Indianapolis Power & Light Company v. United States Environmental Protection Agency, Environmental Defense Fund, Intervenors

58 F.3d 643, 313 U.S. App. D.C. 83, 25 Envtl. L. Rep. (Envtl. Law Inst.) 21217, 41 ERC (BNA) 1097, 1995 U.S. App. LEXIS 15531
CourtCourt of Appeals for the D.C. Circuit
DecidedJune 23, 1995
Docket93-1197
StatusPublished
Cited by2 cases

This text of 58 F.3d 643 (Indianapolis Power & Light Company v. United States Environmental Protection Agency, Environmental Defense Fund, Intervenors) is published on Counsel Stack Legal Research, covering Court of Appeals for the D.C. Circuit primary law. Counsel Stack provides free access to over 12 million legal documents including statutes, case law, regulations, and constitutions.

Bluebook
Indianapolis Power & Light Company v. United States Environmental Protection Agency, Environmental Defense Fund, Intervenors, 58 F.3d 643, 313 U.S. App. D.C. 83, 25 Envtl. L. Rep. (Envtl. Law Inst.) 21217, 41 ERC (BNA) 1097, 1995 U.S. App. LEXIS 15531 (D.C. Cir. 1995).

Opinions

Opinion for the court filed by Circuit Judge HENDERSON.

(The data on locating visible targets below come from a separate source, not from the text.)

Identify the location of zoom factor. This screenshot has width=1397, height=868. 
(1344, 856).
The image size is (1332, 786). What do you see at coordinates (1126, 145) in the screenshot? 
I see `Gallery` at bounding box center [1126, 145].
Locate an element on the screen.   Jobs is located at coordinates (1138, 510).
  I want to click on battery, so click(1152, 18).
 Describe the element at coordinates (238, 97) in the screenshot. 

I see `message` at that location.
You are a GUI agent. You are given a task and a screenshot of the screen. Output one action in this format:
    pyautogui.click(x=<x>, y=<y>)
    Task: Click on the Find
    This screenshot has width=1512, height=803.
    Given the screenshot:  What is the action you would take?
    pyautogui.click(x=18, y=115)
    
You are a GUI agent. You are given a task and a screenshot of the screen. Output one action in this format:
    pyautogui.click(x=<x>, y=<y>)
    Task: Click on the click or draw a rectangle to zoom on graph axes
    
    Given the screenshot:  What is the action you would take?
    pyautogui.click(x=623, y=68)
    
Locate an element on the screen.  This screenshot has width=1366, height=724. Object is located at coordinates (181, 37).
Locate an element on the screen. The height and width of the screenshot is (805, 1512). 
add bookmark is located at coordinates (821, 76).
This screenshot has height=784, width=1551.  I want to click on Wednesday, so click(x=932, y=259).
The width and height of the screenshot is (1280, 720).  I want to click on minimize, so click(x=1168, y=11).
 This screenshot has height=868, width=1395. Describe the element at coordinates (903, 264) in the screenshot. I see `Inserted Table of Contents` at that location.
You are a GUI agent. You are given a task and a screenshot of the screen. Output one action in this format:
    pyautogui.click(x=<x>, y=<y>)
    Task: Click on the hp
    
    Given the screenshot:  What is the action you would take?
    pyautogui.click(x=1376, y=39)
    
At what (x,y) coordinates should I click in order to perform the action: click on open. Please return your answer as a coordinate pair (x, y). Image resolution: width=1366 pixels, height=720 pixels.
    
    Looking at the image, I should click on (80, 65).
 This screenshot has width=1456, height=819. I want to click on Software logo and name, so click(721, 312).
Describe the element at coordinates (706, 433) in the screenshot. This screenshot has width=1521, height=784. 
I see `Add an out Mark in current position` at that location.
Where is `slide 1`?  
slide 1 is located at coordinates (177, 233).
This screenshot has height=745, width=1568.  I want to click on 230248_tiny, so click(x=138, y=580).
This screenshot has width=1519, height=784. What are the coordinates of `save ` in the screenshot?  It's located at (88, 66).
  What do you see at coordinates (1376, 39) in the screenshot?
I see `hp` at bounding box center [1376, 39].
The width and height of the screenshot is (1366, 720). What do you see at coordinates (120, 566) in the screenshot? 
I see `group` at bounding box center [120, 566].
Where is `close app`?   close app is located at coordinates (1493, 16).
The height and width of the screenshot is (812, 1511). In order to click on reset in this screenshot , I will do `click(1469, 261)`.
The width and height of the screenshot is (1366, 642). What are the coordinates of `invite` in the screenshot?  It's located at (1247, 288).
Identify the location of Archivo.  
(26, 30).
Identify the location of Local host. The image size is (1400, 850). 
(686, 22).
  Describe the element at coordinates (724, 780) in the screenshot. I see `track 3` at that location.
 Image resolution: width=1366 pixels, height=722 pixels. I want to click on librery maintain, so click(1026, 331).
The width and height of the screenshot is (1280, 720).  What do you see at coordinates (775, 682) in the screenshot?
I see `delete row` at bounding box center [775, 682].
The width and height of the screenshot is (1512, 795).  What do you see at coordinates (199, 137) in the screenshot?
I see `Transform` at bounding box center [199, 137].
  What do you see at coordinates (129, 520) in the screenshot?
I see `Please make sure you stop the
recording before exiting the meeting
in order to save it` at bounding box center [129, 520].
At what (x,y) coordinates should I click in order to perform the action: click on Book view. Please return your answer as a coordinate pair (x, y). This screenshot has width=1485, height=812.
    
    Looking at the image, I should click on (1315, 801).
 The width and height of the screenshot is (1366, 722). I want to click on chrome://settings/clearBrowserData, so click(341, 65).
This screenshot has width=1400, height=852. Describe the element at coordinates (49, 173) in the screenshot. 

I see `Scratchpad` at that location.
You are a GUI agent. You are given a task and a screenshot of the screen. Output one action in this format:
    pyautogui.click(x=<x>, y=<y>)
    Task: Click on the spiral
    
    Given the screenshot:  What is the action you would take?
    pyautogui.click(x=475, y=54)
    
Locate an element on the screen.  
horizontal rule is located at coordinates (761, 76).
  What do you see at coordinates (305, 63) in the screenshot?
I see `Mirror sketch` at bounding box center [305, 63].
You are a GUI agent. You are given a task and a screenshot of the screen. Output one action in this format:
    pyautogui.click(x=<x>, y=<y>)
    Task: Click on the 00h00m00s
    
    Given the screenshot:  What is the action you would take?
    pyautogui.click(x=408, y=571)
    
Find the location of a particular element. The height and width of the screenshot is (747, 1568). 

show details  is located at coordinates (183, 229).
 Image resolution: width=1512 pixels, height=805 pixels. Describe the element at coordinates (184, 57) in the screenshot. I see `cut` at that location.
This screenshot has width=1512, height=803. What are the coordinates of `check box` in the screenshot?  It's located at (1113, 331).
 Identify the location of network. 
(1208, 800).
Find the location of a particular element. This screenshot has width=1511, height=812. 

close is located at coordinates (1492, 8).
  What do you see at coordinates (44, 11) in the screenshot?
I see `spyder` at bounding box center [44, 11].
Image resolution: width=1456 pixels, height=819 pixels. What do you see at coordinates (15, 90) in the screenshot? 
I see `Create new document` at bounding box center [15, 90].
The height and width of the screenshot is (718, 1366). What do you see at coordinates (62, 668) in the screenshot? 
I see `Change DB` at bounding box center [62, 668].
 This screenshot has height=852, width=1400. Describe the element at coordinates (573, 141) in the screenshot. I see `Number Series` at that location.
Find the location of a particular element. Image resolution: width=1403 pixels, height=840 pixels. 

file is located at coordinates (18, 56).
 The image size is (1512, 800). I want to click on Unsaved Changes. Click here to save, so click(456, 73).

Separate concurring opinion filed by Circuit Judge SENTELLE.

KAREN LeCRAFT HENDERSON, Circuit Judge:

Petitioner Indianapolis Power & Light Company (IPL) challenges regulations promulgated by the Environmental Protection Agency (EPA) pursuant to the acid rain program begun under 42 U.S.C. §§ 7651-7651o (Clean Air Act). IPL argues that the regulations relating to the calculation and allocation of “extension allowances” should allow for the adjustment of a utility unit’s 1988-1989 emissions data if the unit was out of operation for an extended period during those two years. Because the Clean Air Act is silent on the issue of adjusting a utility unit’s 1988-1989 emissions data and the EPA’s interpretation is permissible, we deny IPL’s petition for review.

I. Background

Title IV of the Clean Air Act establishes an acid rain program to reduce emissions of sulfur dioxide and nitrogen oxides, the primary precursors of acid rain. See 42 U.S.C. §§ 7651-7651o. Title IV imposes a national cap of 8.90 million tons of sulfur dioxide emissions per year on electric utilities. 42 U.S.C. §§ 7651b(a)(1), 7651d(a)(3). The emissions reductions are to occur in two phases. In Phase I, at issue here, 110 utilities with the largest coal-fired utility electric generating units must reduce their emissions to 2.50 pounds of sulfur dioxide per million British thermal units (Btus) of fuel consumed by each power-generating unit in the “baseline” years of 1985,1986 and 1987. 42 U.S.C. § 7651c.1 Each utility unit is allocated a number of fully marketable pollution allowances so that it may emit sulfur dioxide at this level. 42 U.S.C. § 7651c. Each allowance authorizes the emission of one ton of sulfur dioxide during one calendar year and may be bought, sold, traded or banked for future use or resale. 42 U.S.C. §§ 7651a(3), 7651b(b).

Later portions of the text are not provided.